Impactos Práticos para Empresas Públicas e Sociedades de Economia Mista
Este entendimento tem implicações diretas para a gestão tributária das empresas estatais que recebem repasses orçamentários com correção monetária:
- Segregação contábil: Necessidade de controlar separadamente os valores principais (isentos) e os acréscimos por atualização monetária (tributáveis);
- Impacto financeiro: Incidência de PIS/Pasep e COFINS sobre valores que, por estarem vinculados a repasses orçamentários, poderiam ser erroneamente considerados como isentos;
- Adequação fiscal: Empresas que não estavam recolhendo essas contribuições sobre as atualizações monetárias precisarão adequar seus procedimentos tributários;
- Planejamento: Consideração desse custo tributário adicional no planejamento financeiro relacionado aos repasses orçamentários.
Análise Comparativa
A Tributação de PIS/COFINS sobre correção monetária em repasses orçamentários reafirma uma distinção importante no tratamento tributário:
| Componente | Tratamento Tributário | Base Legal |
|---|---|---|
| Repasse principal | Isento de PIS/Pasep e COFINS | Art. 22, I, IN RFB 2.121/2022 |
| Atualização monetária | Tributado como receita financeira (0,65% PIS/Pasep e 4% COFINS) | Art. 9º Lei 9.718/1998; Art. 49 IN RFB 2.121/2022 |
Esta diferenciação reforça a necessidade de uma gestão fiscal atenta por parte das empresas estatais, especialmente em cenários de alta inflação, quando os valores de atualização monetária podem representar montantes significativos.
Considerações Finais
A Solução de Consulta COSIT nº 260/2024 traz segurança jurídica ao tema ao estabelecer claramente o tratamento tributário aplicável tanto aos repasses orçamentários quanto às suas atualizações monetárias.

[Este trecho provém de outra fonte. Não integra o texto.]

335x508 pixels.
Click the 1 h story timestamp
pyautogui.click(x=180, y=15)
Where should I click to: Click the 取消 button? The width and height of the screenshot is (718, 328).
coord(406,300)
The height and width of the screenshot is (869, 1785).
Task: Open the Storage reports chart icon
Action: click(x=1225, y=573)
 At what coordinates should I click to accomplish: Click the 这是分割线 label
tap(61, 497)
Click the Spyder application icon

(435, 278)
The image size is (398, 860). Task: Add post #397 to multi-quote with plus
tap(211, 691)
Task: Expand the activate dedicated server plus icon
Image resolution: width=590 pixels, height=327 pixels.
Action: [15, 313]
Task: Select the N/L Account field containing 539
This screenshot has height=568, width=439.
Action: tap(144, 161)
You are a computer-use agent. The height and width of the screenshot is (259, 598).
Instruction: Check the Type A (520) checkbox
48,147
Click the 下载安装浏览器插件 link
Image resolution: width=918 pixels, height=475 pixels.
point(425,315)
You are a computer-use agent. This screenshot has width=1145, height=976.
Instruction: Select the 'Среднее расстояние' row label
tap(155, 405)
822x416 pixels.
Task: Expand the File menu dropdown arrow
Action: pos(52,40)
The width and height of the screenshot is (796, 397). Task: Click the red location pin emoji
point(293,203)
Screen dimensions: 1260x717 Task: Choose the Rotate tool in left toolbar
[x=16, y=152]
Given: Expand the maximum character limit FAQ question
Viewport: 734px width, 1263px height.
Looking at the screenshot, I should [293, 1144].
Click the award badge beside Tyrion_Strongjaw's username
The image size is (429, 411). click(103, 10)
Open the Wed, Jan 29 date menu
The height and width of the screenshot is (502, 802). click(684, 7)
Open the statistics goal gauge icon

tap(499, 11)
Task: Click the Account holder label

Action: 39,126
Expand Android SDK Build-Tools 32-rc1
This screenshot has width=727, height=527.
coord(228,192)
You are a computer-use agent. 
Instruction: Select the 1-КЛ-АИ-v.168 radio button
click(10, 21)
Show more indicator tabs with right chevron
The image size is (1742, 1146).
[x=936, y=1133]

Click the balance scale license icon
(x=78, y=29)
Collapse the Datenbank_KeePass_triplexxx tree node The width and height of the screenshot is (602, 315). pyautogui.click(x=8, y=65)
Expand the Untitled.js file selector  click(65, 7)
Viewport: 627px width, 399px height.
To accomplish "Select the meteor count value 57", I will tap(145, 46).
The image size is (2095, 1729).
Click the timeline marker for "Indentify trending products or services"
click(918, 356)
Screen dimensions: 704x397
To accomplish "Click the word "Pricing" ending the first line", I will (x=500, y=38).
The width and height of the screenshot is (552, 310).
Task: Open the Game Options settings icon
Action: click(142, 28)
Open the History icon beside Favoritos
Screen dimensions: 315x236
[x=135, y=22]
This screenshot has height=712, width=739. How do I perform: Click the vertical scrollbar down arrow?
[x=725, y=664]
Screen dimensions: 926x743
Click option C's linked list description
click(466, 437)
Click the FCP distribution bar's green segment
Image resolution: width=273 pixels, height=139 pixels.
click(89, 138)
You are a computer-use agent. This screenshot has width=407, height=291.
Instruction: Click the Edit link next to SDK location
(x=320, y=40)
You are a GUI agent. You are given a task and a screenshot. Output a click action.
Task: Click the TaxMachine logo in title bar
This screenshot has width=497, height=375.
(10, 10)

Este entendimento vinculante da Receita Federal deve nortear a conduta fiscal das empresas públicas e sociedades de economia mista que recebem recursos orçamentários.
As empresas estatais devem, portanto, assegurar que seus sistemas contábeis e fiscais estejam devidamente configurados para identificar, segregar e tributar corretamente as atualizações monetárias recebidas sobre repasses orçamentários, aplicando as alíquotas específicas de PIS/Pasep (0,65%) e COFINS (4%) sobre esses valores.
É importante ressaltar que este entendimento tem efeito vinculante no âmbito da Receita Federal do Brasil e respalda todos os contribuintes que se enquadrem na hipótese por ela abrangida, não apenas a consulente original.